Year Two: New Directions in Reporting from Ukraine and Moldova
A distinguished panel of journalists and former journalists will offer ideas in a public forum and debate at Anglo-American University.
Year two of Russia’s aggression in Ukraine affects not only that nation, but also neighboring nations Belarus and Moldova. What are some new directions in covering all three countries?
This event will take place on Wednesday, April 26, 2023, at 6.30 PM (CET) in room 2.07 and online.
Each panelist will offer a short presentation (15 minutes) on current work they are doing or would suggest regarding Belarus, Ukraine, or Moldova. All panelists except for Will Tizard, Mike Eckel, and moderator Andrew Giarelli will appear online. There will be time devoted to questions and discussion after the presentations are finished.
Moderator: Andrew Giarelli
Andrew L. Giarelli, Ph.D, is a literature and folklore scholar as well as a journalist. He has taught at New York University, Utah State University, and Portland State University in the United States; he has twice been a senior Fulbright lecturer (Malta 1993, Slovakia 2011). He is a senior lecturer in literature and journalism and chair of the Department of Arts, Culture, and Society at AAU. He also teaches in the Comparative Literature department at the University of Vienna. He has been following the War in Ukraine since before its beginning having published numerous articles from events in Slovakia and Moldova.
Speaker: Ksenia Churmanova
Ksenia is a reporter for BBC’s Russian news service. She recently published an investigative story on the young Chechen entrepreneur and crony of Chechen strongman, Ramzan Kadryov who has now being given partial ownership of the devastated Mariupol steel works that Russia says it will rebuild. Churmanova was previously a panelist at an AAU forum along with other Radio Free Europe/Radio Liberty, Vaclav Havel Fellows, in 2016.
Speaker: Mike Eckel
Mike is a senior correspondent with RFE/RL, reporting on political and economic developments in Russia, Ukraine, and around the former Soviet Union, as well as news involving cybercrime, espionage, and corruption.

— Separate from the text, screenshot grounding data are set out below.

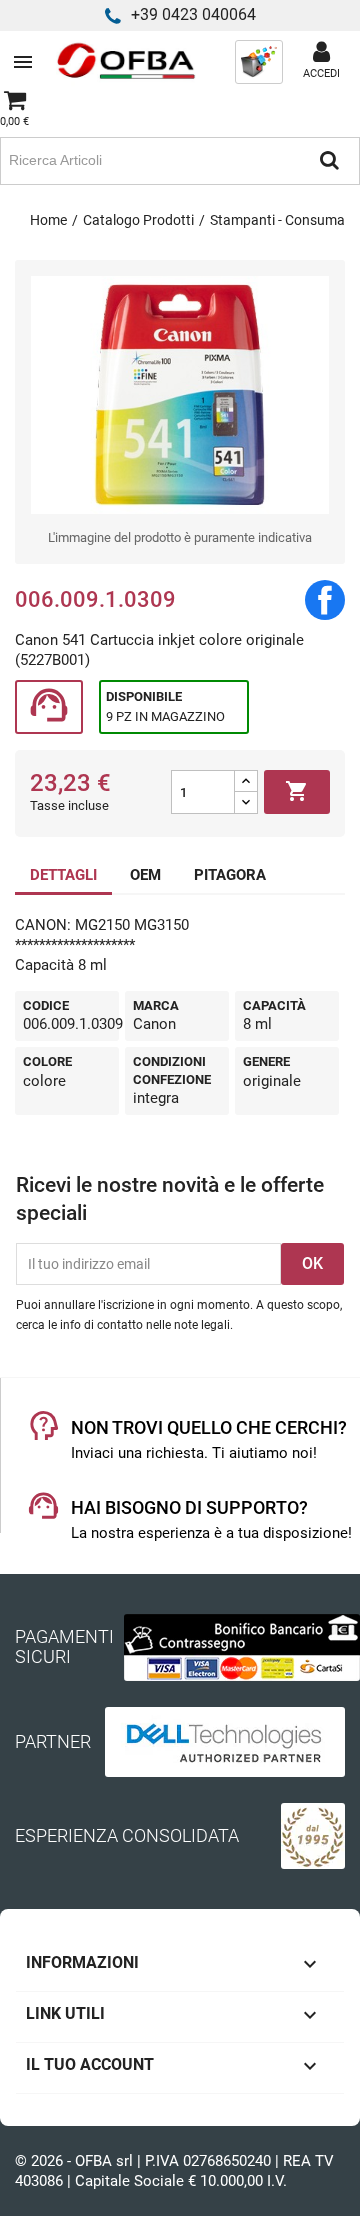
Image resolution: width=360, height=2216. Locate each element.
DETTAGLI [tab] (63, 875)
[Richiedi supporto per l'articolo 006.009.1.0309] (49, 707)
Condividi (325, 600)
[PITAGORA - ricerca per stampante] (259, 61)
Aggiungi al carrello (297, 791)
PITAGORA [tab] (230, 875)
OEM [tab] (145, 875)
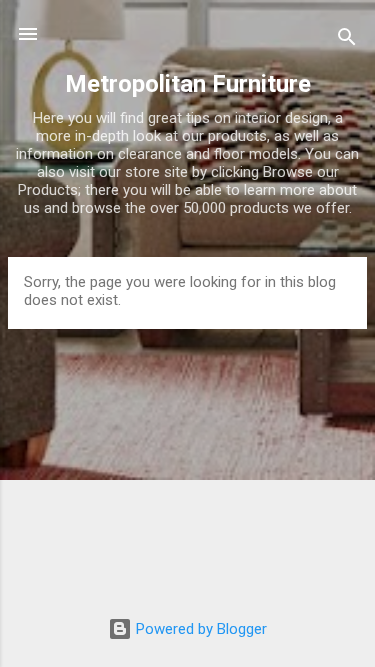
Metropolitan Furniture (188, 84)
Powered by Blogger (199, 629)
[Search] (347, 40)
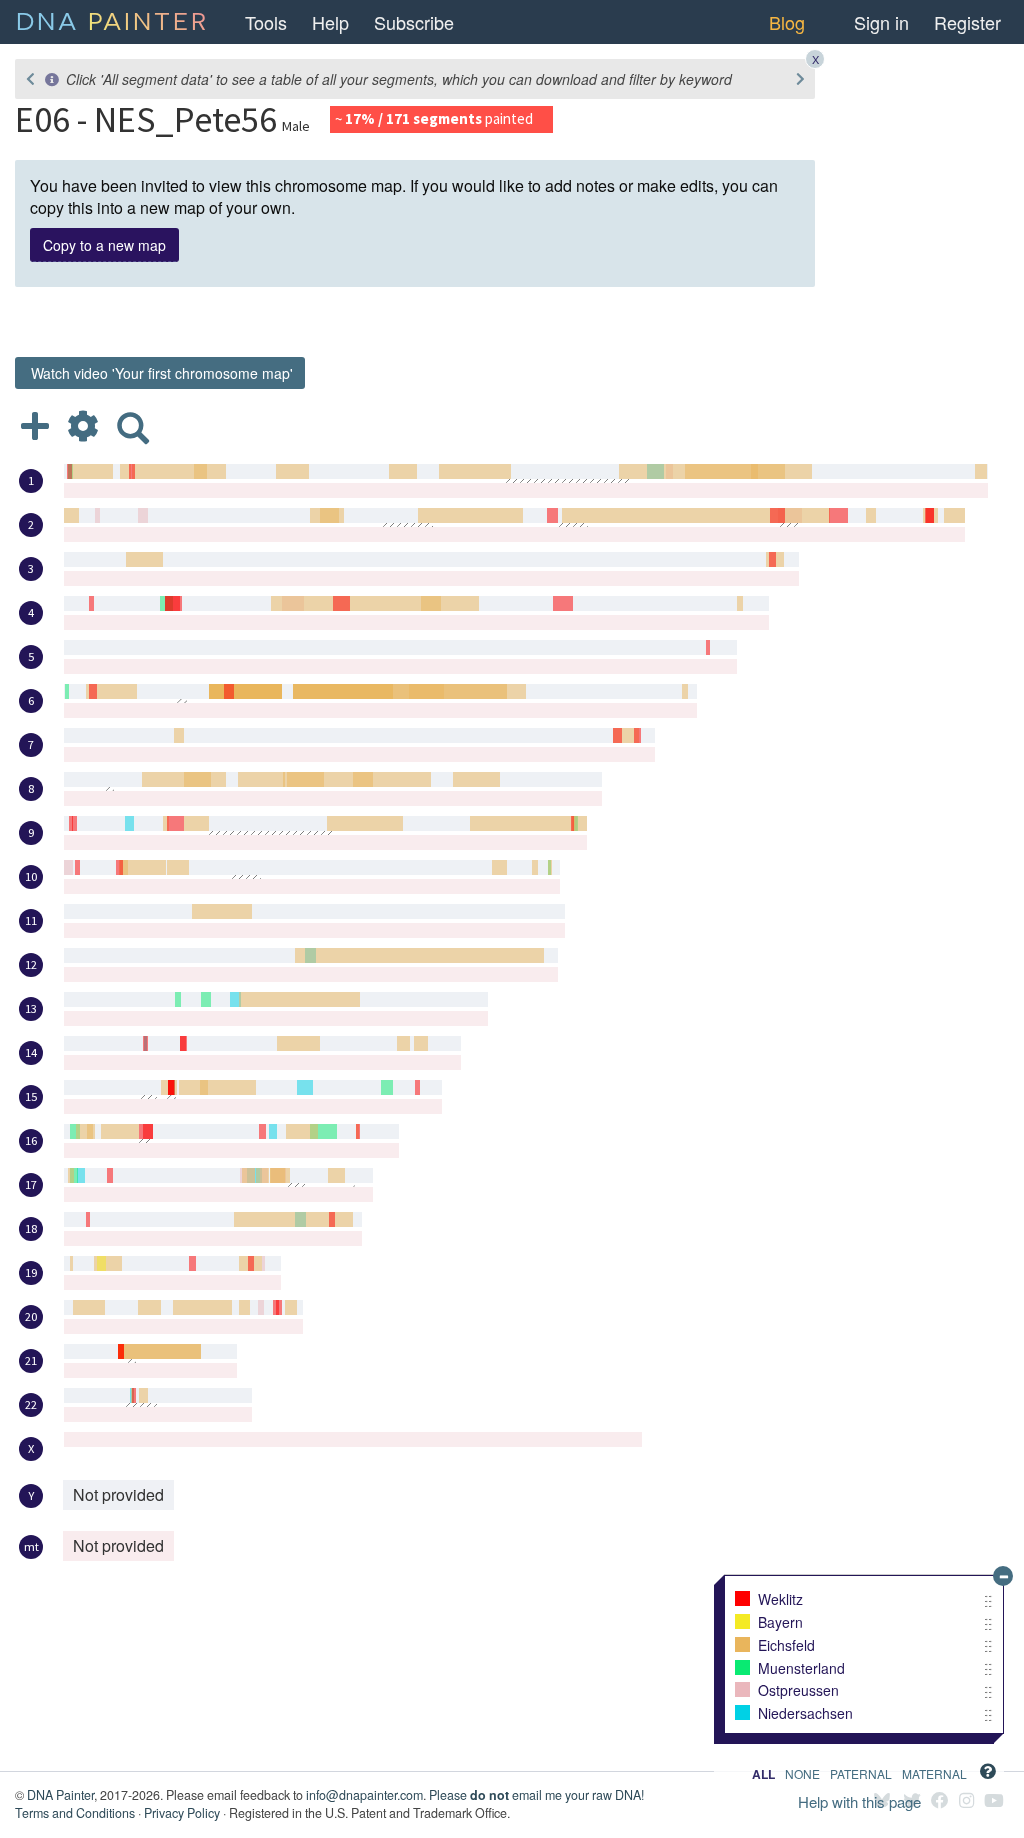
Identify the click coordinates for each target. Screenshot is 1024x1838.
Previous (30, 79)
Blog (787, 22)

Formerly based in Moscow, he’s reported on the wars in Chechnya and Georgia, the 2004 Beslan hostage crisis, the rise of the Putin regime, and the 2014 annexation of Crimea. He was reporting from the Donbas, and Kyiv, at the time that Russia launched its invasion on February 24, 2022. His latest story is about how Russia is quietly moving toward a new recruitment campaign, to bolster the ranks of its military fighting in Ukraine.
Speaker: Alina Koushyk
Alina is a former anchor of the Belsat TV international politics show PraSvet, has recently been appointed by legitimate President-in-exile Sviatlana Tsikhanouskayaya to the Belarus United Transitional Cabinet as Representative for National Revival. She was previously a guest in AAU’s International Media class in Fall 2021, just before Russia’s Ukraine invasion. Koushyk will discuss how journalists and students can cover and expand their knowledge of Belarusian culture even as it now suffers under a ruthless pro-Putin dictatorship.
Speaker: Irina Sterpu
Irina is a Chisinau-based digital media journalist for Moldova’s Vocea Basarabiei. Previously she has worked as a social media journalist for Radio Free Europe/Radio Liberty Moldovan Bureau for 4 years. She is reporting about international news currently, but also is responsible for some reporting linked with the Russia-Ukraine war at the border of Moldova. She earned her BA in journalism and media studies from AAU. Last April she organized a visit by Professor Andrew Giarelli, panel moderator, to her endangered country’s borders with Ukraine and close to the territory controlled by Russia, called Transnistria.
Speaker: Will Tizard
Will is a multimedia producer for Radio Free Europe/Radio Liberty in Prague. He versions RFE/RL’s dramatic reports coming from the war’s front lines for international audiences, with stories ranging from Bakhmut battles to features on subjects like a 65-year-old Ukrainian volunteer, done together with correspondent Yevhenia Nazarova. Tizard was previously a journalism lecturer at AAU and faculty advisor to the student newspaper Lennon Wall.
Speaker: Oleksandr Zamkovoi
Oleksandr is a fact-checker and analyst at StopFake.org, a project of the Ukrainian media NGO Media Reforms Center founded in 2014, with TV and radio shows and a strong social media presence. He has been combating Russian propaganda since 2020.